### Stated exercise
Reproduce the stretch of data from the line containing "Task: Click the red Cancelar icon" through the end, both ends included, keeping every line unchanged.

### Stored rows
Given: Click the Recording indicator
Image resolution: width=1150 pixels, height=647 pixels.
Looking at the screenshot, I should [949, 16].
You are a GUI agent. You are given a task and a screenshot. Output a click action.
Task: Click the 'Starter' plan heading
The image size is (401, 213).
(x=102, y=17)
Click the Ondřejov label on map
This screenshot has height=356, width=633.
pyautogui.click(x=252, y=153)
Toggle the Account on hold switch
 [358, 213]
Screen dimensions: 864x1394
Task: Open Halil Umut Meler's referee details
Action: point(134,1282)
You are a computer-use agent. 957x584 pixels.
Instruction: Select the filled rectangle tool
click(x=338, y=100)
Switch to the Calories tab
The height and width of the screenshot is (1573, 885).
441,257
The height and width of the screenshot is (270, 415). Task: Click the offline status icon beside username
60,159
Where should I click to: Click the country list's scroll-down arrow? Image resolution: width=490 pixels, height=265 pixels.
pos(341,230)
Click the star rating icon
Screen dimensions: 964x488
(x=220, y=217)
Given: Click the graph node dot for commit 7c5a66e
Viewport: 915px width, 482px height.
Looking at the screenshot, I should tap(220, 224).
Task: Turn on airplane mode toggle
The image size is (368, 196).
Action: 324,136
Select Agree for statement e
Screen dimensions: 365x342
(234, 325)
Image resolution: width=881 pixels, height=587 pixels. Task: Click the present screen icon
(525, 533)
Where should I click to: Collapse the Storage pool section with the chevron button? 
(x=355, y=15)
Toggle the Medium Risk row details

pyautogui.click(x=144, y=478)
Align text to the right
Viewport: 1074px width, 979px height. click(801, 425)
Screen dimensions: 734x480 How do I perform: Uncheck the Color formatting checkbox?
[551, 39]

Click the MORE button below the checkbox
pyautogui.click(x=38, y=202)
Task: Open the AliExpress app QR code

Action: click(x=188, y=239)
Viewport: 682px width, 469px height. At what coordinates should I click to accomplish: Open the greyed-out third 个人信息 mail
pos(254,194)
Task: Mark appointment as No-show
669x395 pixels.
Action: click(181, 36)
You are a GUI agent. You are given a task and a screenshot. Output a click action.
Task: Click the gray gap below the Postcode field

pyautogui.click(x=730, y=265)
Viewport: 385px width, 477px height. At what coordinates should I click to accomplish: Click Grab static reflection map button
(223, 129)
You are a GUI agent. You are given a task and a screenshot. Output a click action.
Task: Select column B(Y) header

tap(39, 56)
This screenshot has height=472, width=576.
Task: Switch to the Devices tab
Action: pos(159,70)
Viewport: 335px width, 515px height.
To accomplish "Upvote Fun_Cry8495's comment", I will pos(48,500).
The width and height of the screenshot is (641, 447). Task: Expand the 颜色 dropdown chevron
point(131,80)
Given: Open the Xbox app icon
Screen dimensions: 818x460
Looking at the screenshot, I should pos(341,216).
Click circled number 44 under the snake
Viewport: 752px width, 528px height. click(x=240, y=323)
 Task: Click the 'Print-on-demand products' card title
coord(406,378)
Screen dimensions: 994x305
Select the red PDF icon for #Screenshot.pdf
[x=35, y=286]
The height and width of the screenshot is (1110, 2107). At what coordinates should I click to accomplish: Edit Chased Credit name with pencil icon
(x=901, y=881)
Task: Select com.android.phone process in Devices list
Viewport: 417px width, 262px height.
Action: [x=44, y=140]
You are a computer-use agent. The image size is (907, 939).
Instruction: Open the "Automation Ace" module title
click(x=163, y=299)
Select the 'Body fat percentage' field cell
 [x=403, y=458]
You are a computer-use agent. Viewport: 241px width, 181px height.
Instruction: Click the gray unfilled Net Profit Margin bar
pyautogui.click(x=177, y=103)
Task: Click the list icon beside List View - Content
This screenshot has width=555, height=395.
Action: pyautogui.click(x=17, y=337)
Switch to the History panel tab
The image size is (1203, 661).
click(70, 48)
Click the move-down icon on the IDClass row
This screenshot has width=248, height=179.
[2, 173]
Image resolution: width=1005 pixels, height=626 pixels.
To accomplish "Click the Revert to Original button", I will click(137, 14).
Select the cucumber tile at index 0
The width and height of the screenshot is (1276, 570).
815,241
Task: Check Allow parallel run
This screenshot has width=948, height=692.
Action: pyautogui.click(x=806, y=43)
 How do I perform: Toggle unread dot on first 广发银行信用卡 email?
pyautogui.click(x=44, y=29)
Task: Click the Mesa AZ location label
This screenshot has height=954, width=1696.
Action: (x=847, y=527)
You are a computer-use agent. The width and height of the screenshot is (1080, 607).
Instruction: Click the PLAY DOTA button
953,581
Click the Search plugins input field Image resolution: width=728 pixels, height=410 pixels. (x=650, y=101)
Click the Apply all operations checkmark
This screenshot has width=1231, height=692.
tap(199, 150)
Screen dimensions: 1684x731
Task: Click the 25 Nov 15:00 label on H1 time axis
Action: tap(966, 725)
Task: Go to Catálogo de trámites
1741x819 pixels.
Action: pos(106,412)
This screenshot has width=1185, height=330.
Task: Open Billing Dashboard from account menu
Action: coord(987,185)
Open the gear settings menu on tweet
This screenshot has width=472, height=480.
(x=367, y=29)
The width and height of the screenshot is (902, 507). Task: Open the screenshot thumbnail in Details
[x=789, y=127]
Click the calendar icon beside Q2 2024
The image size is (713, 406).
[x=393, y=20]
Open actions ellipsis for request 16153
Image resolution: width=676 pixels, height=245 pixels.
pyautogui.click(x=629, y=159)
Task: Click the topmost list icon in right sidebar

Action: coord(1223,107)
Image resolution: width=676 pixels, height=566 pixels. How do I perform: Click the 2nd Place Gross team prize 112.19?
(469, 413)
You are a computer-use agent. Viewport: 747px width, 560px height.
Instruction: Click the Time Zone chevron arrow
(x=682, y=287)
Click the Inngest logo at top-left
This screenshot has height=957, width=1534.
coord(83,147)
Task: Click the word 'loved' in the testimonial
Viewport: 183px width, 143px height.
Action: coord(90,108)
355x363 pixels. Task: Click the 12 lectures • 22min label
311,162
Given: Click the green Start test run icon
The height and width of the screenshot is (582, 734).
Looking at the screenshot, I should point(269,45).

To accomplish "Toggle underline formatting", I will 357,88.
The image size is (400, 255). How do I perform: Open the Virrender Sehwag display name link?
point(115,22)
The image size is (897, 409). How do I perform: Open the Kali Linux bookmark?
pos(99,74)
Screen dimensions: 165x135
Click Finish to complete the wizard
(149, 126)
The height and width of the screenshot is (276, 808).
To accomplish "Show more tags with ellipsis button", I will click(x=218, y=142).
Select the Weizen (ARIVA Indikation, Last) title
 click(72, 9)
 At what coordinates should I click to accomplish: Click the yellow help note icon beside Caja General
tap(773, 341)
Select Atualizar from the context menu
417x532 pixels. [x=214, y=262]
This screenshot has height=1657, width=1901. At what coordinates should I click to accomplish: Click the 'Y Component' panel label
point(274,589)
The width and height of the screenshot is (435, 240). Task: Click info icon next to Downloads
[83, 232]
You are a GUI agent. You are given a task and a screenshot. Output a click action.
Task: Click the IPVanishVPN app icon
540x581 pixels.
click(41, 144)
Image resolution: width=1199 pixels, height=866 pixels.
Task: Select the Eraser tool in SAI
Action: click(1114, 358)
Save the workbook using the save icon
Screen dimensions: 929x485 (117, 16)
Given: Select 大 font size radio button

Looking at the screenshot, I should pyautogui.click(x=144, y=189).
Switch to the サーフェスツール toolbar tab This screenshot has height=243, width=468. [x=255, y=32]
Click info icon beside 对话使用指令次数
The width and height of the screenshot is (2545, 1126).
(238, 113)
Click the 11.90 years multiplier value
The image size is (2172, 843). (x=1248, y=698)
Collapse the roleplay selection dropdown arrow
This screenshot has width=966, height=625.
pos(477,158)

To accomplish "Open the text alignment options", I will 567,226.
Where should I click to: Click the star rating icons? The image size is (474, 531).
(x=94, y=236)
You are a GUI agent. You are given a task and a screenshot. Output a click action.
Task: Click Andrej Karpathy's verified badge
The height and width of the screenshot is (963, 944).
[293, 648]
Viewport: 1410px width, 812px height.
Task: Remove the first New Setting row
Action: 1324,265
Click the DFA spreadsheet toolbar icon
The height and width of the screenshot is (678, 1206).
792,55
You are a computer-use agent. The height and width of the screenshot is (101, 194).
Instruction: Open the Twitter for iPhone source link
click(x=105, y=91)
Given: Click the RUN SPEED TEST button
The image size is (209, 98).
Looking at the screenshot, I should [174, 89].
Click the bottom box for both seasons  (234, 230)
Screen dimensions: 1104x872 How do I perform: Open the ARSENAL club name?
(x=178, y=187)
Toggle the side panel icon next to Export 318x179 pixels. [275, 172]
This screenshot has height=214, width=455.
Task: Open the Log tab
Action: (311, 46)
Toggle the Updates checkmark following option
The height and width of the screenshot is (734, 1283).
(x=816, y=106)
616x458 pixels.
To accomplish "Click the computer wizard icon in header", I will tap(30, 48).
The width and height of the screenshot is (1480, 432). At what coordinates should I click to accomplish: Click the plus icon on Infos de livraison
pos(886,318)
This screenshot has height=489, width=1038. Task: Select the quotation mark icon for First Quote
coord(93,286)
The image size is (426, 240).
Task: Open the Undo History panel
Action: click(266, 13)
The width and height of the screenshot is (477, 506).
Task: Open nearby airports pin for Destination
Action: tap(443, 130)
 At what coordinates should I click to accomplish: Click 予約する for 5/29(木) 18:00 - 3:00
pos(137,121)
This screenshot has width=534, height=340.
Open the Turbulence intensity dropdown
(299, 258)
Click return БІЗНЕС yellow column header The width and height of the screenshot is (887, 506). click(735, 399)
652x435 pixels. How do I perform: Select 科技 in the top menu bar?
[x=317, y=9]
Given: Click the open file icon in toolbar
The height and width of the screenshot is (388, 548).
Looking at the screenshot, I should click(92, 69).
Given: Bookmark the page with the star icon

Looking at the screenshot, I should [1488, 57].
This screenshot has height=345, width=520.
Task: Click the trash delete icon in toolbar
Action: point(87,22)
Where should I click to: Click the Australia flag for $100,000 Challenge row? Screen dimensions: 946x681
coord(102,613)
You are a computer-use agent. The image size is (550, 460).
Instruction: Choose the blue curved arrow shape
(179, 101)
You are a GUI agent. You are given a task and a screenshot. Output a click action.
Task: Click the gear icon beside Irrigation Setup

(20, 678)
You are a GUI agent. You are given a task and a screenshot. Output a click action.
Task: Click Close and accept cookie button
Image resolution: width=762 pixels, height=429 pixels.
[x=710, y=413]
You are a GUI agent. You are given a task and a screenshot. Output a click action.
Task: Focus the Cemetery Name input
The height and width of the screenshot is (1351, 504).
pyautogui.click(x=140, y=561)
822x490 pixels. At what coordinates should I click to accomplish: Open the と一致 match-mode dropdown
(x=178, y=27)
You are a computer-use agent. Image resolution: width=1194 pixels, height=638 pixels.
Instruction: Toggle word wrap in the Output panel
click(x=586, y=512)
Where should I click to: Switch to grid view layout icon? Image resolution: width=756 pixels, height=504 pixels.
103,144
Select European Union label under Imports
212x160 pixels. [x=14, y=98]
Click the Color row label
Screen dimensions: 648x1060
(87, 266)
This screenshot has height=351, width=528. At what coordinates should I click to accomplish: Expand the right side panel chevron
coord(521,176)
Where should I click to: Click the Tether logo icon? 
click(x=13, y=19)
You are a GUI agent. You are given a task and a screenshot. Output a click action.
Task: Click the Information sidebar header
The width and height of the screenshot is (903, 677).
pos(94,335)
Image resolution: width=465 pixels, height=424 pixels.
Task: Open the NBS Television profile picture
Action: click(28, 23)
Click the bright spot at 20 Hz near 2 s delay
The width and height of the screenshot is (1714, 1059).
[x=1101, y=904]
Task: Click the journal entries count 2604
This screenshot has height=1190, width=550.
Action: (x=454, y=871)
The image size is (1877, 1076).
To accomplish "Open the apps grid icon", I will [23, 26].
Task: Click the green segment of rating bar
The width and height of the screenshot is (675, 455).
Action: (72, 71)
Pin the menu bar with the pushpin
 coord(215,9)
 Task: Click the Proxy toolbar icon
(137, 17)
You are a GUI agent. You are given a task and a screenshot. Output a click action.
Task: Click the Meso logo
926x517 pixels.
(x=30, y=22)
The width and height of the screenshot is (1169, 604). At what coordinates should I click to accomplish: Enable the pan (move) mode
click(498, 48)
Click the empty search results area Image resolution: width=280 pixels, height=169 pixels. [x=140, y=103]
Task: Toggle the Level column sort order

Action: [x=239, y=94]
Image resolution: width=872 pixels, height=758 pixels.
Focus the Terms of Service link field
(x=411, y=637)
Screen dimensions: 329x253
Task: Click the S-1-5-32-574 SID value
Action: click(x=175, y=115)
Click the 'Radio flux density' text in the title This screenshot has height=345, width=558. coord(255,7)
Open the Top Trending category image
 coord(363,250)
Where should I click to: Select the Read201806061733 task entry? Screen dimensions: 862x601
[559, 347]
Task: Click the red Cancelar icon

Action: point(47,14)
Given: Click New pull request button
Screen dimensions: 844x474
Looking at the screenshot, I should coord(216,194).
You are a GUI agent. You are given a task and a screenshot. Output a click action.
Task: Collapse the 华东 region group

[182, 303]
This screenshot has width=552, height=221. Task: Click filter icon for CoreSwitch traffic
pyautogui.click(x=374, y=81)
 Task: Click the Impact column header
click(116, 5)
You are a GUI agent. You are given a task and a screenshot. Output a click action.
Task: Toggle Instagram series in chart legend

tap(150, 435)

### Worked answer
Task: Click the red Cancelar icon

Action: point(47,14)
Given: Click New pull request button
Screen dimensions: 844x474
Looking at the screenshot, I should coord(216,194).
You are a GUI agent. You are given a task and a screenshot. Output a click action.
Task: Collapse the 华东 region group

[182, 303]
This screenshot has width=552, height=221. Task: Click filter icon for CoreSwitch traffic
pyautogui.click(x=374, y=81)
 Task: Click the Impact column header
click(116, 5)
You are a GUI agent. You are given a task and a screenshot. Output a click action.
Task: Toggle Instagram series in chart legend

tap(150, 435)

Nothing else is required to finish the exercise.